U.S. begins historic first shipments of COVID vaccine

The first shipments of Pfizer’s COVID-19 left a Michigan factory on Sunday, kicking off a historic effort to stop a surging pandemic that is claiming the lives of more than 2,400 Americans a day.

Mask-wearing workers at a Pfizer factory in Kalamazoo began packing up the vaccine in dry ice early Sunday morning and loaded the first shipments onto trucks bound for FedEx and UPS planes that will whisk the precious cargo across the country.

U.S. Secretary of Health and Human Services, Alex Azar on CBS Face the Nation Sunday laid out the ambitious distribution plan for the coming weeks and months ahead.

"We’re shipping 2.9 million doses of the vaccine this week, so whenever they get them in arms, that is 2.9 million people getting vaccinated... We’ll be getting more and more Pfizer product and we’ll be getting 12.5 million Moderna product assuming we get approval by the end of this week on Moderna... 20 million vaccinations this month and then we think we will be up to 50 million people by January, and 100 million shots in arms by the end of February just from the Moderna and Pfizer vaccines."

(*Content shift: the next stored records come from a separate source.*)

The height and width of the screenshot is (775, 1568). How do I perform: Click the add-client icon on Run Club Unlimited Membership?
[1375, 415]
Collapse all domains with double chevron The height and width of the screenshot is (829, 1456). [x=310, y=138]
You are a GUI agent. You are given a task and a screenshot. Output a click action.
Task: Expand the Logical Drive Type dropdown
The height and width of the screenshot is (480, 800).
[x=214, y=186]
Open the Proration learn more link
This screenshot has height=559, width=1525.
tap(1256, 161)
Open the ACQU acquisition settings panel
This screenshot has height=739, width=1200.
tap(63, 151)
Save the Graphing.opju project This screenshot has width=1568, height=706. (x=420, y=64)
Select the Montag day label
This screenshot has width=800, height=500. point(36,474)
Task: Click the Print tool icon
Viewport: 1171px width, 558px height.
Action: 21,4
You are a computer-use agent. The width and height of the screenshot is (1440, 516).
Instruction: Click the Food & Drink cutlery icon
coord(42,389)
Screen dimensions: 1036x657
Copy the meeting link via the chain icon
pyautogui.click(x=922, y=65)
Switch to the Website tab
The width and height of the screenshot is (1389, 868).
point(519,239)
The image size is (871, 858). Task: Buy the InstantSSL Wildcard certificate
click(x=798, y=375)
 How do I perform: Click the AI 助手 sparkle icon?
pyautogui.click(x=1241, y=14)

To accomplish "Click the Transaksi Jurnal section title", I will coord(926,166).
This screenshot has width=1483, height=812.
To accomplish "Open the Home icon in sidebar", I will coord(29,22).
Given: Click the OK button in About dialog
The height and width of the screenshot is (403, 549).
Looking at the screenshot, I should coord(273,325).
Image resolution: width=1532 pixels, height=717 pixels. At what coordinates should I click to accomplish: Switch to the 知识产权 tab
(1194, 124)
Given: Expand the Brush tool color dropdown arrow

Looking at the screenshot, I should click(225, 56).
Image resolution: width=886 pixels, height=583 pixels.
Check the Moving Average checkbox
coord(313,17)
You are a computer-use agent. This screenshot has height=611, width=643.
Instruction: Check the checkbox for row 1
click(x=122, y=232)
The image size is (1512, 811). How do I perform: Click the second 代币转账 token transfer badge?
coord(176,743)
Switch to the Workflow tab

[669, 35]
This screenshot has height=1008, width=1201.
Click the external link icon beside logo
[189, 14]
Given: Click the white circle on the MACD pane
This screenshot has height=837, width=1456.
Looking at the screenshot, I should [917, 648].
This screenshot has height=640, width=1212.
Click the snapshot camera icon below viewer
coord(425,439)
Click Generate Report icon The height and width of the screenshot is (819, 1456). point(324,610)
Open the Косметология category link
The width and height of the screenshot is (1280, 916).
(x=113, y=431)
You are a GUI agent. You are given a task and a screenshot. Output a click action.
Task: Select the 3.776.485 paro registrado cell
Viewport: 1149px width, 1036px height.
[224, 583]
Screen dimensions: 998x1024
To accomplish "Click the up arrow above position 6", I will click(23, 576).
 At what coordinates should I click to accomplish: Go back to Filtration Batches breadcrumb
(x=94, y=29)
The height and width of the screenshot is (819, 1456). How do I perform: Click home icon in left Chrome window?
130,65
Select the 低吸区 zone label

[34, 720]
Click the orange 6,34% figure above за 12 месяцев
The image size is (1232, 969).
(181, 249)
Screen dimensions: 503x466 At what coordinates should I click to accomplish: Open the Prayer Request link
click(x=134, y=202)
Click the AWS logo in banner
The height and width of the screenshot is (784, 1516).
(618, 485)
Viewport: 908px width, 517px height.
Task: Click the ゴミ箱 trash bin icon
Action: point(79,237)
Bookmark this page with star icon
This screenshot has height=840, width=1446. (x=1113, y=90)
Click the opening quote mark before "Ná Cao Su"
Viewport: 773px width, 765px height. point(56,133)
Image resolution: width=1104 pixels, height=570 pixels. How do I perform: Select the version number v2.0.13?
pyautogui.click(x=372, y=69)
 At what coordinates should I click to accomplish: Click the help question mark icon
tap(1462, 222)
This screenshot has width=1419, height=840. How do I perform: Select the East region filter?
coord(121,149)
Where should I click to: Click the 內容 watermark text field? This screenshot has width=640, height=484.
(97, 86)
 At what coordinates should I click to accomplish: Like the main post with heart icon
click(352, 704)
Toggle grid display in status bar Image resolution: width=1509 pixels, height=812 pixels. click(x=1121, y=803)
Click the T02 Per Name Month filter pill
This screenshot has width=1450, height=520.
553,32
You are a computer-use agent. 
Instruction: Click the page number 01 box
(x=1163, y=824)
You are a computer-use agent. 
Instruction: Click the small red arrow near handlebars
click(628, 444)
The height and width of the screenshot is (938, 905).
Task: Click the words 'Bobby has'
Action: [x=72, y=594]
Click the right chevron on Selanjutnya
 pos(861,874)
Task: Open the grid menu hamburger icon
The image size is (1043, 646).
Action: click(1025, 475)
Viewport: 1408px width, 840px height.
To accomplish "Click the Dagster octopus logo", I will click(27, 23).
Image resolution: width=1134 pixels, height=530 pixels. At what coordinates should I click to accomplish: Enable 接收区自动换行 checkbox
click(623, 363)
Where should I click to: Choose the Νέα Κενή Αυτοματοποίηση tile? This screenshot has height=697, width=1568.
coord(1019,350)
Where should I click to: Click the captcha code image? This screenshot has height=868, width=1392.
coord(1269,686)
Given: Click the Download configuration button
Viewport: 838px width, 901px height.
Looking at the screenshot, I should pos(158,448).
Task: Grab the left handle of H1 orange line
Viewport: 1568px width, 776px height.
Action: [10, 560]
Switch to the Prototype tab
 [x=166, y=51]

Operation Warp Speed chief adviser Dr. Moncef Slaoui said on Sunday that the U.S. expects to immunize 100 million people, or about 30% of its population, by the end of March - a slightly longer timeline than what Azar described.

There is a massive logistical challenge in shipping the vaccine.

Since doses need to be stored at minus 70 degrees Celsius - or minus 94 degrees Fahrenheit - it requires enormous quantities of dry ice or specialized ultra-cold freezers to maintain temperatures.

Meanwhile delivery drivers are giving the vaccine top priority over holiday gifts and other parcels.

They will deliver many of the "suitcases" into the hands of healthcare providers on Monday. The shipments are the first of three expected this week.

Although the federal government is coordinating distribution efforts, states have the final say over who gets the first shots. The federal government is sending the first shipments to more than 600 locations.

Healthcare workers and elderly residents of long-term care homes are first in line to receive the inoculations of a two-dose regimen given about three weeks apart.

This comes as U.S. regulators late on Friday authorized emergency use of the vaccine, following similar moves by the UK and Canada, less than a year after the first cases were reported in the United States.